Rappelons que l'article 815-13 al. 1er du Code civil prévoit que :
Lorsqu'un indivisaire a amélioré à ses frais l'état d'un bien indivis, il doit lui en être tenu compte selon l'équité, eu égard à ce dont la valeur du bien se trouve augmentée au temps du partage ou de l'aliénation. Il doit lui être pareillement tenu compte des dépenses nécessaires qu'il a faites de ses deniers personnels pour la conservation desdits biens, encore qu'elles ne les aient point améliorés.
En l'espèce, les faits n'étaient que très classiques : un couple était uni par un pacte civil de solidarité, et avait acquis en indivision pendant cette union un bien immobilier ; au cours de la vie commune, l'un des partenaires avait, au moyen de deniers personnels (cette qualification n'étant pas contestée), remboursé ledit crédit par anticipation, permettant ainsi de le solder.
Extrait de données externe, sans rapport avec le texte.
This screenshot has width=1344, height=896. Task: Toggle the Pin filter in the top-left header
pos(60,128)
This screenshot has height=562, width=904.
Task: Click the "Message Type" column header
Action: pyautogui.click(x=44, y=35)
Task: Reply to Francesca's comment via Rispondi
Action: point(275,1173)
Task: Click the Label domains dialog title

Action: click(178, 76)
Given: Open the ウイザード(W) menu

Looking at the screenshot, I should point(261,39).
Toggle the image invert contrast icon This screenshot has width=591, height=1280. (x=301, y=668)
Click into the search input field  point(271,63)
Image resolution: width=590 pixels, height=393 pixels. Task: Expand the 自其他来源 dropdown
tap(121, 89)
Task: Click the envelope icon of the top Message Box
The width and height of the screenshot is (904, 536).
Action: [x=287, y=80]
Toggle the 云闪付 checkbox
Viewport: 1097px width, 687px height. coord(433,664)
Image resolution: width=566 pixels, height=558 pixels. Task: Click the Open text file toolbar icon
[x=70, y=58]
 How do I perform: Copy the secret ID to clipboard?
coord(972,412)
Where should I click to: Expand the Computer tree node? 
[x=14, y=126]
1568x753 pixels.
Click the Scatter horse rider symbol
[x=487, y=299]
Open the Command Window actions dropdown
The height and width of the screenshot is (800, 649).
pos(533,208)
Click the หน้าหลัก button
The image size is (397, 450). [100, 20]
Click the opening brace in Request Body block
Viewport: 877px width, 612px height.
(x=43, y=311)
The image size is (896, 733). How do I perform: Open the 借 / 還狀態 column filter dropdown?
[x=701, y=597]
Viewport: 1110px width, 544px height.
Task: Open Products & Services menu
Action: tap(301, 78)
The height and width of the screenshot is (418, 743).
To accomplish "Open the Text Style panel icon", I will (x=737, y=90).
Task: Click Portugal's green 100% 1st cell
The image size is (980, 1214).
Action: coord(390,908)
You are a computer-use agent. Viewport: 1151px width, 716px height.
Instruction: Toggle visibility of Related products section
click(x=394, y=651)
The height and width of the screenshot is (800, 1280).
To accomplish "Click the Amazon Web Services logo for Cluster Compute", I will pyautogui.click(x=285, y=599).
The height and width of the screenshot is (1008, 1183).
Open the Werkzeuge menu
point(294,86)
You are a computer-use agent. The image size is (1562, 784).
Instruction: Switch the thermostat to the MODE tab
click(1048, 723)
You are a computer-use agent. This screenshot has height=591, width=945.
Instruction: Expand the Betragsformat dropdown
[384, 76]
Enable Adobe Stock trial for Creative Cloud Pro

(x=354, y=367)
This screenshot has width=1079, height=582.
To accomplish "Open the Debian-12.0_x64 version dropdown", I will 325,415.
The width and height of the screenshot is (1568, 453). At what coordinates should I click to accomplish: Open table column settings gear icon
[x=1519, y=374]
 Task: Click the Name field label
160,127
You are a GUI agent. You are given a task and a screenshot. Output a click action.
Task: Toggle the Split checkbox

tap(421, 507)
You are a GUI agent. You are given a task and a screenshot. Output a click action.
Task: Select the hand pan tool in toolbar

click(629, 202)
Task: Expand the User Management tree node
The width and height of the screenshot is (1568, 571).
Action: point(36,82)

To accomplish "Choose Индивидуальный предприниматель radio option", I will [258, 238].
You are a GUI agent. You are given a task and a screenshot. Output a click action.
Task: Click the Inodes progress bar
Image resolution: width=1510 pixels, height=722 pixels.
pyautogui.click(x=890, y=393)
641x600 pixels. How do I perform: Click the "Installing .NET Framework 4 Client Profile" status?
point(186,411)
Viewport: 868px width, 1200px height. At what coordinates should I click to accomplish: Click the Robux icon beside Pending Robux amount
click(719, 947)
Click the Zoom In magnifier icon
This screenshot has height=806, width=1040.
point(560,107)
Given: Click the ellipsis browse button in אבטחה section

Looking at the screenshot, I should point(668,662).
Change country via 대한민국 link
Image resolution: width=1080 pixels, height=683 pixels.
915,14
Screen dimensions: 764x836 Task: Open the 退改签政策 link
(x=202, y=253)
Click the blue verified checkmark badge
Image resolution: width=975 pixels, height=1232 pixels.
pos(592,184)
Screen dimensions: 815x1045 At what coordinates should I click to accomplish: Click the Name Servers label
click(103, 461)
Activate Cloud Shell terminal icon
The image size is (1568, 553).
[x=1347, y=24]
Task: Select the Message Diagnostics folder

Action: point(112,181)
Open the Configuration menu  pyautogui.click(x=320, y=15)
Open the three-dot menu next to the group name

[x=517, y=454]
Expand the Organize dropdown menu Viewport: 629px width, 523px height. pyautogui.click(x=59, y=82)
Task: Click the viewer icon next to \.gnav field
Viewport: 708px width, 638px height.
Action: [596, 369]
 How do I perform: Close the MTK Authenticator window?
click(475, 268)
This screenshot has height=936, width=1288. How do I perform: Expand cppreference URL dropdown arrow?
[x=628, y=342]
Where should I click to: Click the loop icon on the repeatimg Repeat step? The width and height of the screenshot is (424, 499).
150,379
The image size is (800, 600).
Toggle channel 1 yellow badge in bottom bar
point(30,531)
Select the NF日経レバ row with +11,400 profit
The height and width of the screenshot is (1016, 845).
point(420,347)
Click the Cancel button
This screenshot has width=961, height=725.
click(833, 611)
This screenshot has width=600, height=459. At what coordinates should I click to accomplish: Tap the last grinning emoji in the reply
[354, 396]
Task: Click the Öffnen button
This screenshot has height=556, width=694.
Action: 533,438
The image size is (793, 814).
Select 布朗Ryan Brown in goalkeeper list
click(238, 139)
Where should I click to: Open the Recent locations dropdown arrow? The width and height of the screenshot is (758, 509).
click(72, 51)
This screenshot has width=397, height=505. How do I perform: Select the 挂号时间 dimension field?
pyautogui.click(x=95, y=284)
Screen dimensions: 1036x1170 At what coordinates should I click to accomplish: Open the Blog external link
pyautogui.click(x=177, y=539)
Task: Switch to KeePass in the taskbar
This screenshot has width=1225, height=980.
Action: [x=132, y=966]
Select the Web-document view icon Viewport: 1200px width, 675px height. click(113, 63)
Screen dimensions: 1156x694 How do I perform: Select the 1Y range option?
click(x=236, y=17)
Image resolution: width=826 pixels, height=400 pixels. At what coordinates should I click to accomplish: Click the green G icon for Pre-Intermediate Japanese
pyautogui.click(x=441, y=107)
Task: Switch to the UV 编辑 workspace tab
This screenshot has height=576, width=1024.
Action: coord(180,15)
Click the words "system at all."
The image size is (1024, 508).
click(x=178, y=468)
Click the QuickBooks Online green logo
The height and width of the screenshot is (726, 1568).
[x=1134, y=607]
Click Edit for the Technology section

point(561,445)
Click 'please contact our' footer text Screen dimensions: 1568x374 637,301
Le couple s'étant séparé, s'était posée au cours des opérations liquidatives la question de savoir si ce remboursement par anticipation relevait des dépenses d'acquisition, ou des dépenses de conservation.
La question était d'importance, puisque les praticiens n'ignorent pas que dans le premier cas, l'article 815-13 du Code civil, qui prévoit que l'indivisaire solvens et qui a donc contribué, par ses fonds personnels, à la conservation du bien, doit se faire attribuer une indemnité, alors que dans le second cas, l'article 815-13 n'est pas applicable (la question se réglait sous l'angle des créances entre indivisaires, ou en cas de clause de remploi, du titre de propriété).
Le Juge aux affaires familiales, saisi de cette question, probablement dans le cadre d'un partage judiciairement ordonné, a donc saisi la Cour de cassation d'une demande d'avis.
La Haute Cour n'a pas fait dans l'ambiguïté, puisqu'elle retient, de façon tout aussi logique que concise, que le remboursement anticipé d'un prêt constitue une dépense de conservation.
La décision précisant :
La Cour de cassation juge que le règlement d'échéances d'emprunts ayant permis l'acquisition d'un immeuble indivis, lorsqu'il est effectué par un indivisaire au moyen de ses deniers personnels au cours de l'indivision, constitue une dépense nécessaire à la conservation de ce bien et donne lieu à indemnité sur le fondement du texte précité (1re Civ., 7 juin 2006, pourvoi n° 04-11.524, Bull. 2006, I, n° 284 ; 1re Civ., 15 mai 2018, pourvoi n° 17-16.166).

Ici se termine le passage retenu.